Stories of secret wrongs

Students will perform "The Vagina Monologues" as part of a national campaign against domestic violence.

Ryan Dionne

Valentine’s Day is most often associated with hearts, love and relationships, but one group associates the day with “victory, valentine and vagina.”

The V-Day College Campaign that holds benefit productions of “The Vagina Monologues” on campuses around Valentine’s Day kicked off their local tour Thursday at Augsburg College.

Through monologues and musical numbers, 10 performers boldly discussed violence against women and presented in-your-face-sexuality.

Three University students are in the area productions of the show.

“When I first read the script I was more or less pretending I was okay with talking about these things in public,” said cast member Jen Rand, a third-year theater student. “It’s made me more comfortable with my sexuality.”

The cast consists of strong-willed and outgoing feminists, said cast member and theater senior Brittany Benjamin.

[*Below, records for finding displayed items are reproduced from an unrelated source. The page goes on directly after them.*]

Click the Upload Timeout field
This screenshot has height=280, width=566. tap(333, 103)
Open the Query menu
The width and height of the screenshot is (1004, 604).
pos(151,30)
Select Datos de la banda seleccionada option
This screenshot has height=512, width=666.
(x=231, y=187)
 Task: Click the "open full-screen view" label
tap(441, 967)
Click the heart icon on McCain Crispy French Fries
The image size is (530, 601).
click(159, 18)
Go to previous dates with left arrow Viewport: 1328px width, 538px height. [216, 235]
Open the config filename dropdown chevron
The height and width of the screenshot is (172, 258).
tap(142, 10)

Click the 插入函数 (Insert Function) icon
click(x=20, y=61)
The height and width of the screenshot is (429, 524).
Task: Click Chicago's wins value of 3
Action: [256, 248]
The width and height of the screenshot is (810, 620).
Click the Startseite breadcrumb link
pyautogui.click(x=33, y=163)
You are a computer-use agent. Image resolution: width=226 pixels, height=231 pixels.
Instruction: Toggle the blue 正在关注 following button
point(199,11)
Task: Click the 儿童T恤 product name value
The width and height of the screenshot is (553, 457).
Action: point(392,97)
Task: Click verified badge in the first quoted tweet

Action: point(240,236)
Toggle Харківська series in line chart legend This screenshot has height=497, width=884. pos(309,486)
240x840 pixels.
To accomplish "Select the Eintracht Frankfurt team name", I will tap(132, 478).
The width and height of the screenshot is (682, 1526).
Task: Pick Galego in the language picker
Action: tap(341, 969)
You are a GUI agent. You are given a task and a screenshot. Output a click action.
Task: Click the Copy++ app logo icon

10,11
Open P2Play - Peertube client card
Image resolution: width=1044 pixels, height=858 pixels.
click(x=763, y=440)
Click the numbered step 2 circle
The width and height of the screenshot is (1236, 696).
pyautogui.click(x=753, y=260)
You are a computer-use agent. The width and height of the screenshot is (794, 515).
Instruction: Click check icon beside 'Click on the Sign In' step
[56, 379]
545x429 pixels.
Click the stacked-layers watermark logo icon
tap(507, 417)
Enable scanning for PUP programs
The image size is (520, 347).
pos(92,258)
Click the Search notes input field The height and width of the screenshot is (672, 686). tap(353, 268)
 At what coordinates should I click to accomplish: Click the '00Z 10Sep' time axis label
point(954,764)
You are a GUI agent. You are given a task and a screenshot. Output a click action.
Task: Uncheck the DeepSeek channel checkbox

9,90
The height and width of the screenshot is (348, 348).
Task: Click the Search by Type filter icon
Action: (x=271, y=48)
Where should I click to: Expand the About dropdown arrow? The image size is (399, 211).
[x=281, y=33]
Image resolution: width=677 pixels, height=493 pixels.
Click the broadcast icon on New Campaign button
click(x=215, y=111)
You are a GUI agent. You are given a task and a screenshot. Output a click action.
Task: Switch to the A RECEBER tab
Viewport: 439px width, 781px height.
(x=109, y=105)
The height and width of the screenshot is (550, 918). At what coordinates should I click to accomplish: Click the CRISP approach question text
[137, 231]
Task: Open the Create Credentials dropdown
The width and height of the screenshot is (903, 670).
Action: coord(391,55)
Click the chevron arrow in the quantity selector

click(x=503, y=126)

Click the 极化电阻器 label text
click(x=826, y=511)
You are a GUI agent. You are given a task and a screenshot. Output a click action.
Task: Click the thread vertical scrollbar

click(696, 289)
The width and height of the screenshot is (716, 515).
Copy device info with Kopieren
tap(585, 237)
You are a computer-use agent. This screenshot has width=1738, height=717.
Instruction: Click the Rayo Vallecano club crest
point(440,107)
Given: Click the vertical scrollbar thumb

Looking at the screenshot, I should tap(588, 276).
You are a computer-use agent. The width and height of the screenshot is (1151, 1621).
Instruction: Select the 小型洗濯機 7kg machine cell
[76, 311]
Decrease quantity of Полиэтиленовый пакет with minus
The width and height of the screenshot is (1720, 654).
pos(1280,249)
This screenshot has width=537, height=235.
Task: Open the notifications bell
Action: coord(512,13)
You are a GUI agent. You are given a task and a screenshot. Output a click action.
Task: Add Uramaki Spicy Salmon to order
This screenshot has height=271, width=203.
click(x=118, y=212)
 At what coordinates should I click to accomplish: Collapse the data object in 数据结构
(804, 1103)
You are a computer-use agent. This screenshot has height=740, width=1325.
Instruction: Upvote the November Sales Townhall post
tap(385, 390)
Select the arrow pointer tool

“There are a couple points in the show where I’m like, ‘Damn, we should really love our vaginas,’ ” said performer Teresa Mock, also a theater student.

Eve Ensler, creator of “The Vagina Monologues,” wrote the script after interviewing hundreds of women around the world who told stories of incest, rape, domestic battery and genital mutilation, according to the V-Day Web site.

“These monologues are taken from real people,” Benjamin said. “Yes we act them out, but they are real stories from real women.”

Sexual violence also occurs at the University.

Between 2000 and 2002, 66 forcible sex offenses on or around campus were reported, according to the University police.

Incidents took place anywhere from dorm rooms to parking lots.

Between July 1, 2002, and June 30, 2003, February ranked third for the highest number of violent or harassment-related occurrences reported to the Aurora Center for Advocacy and Education.

The total number of incidents for the fiscal year was 176, according to their annual report.

The V-Day College Campaign’s presentation of “The Vagina Monologues” works to lessen the number of women who arevictimized.

Every penny from the ticket sales go to three local organizations – Women of Nations, Casa de Esperanza and the Sojourner Project – that help stop violence against women, Brita Kleingartner, a psychology senior, said.

She is a member of the Minnesota Public Interest Research Group’s V-Day task force, who organized the local performances.

This is the fifth year MPIRG has organized the event and raised money to cover expenses such as venue costs.

MPIRG also sponsors Take Back the Night to help stop brutality, Kleingartner said.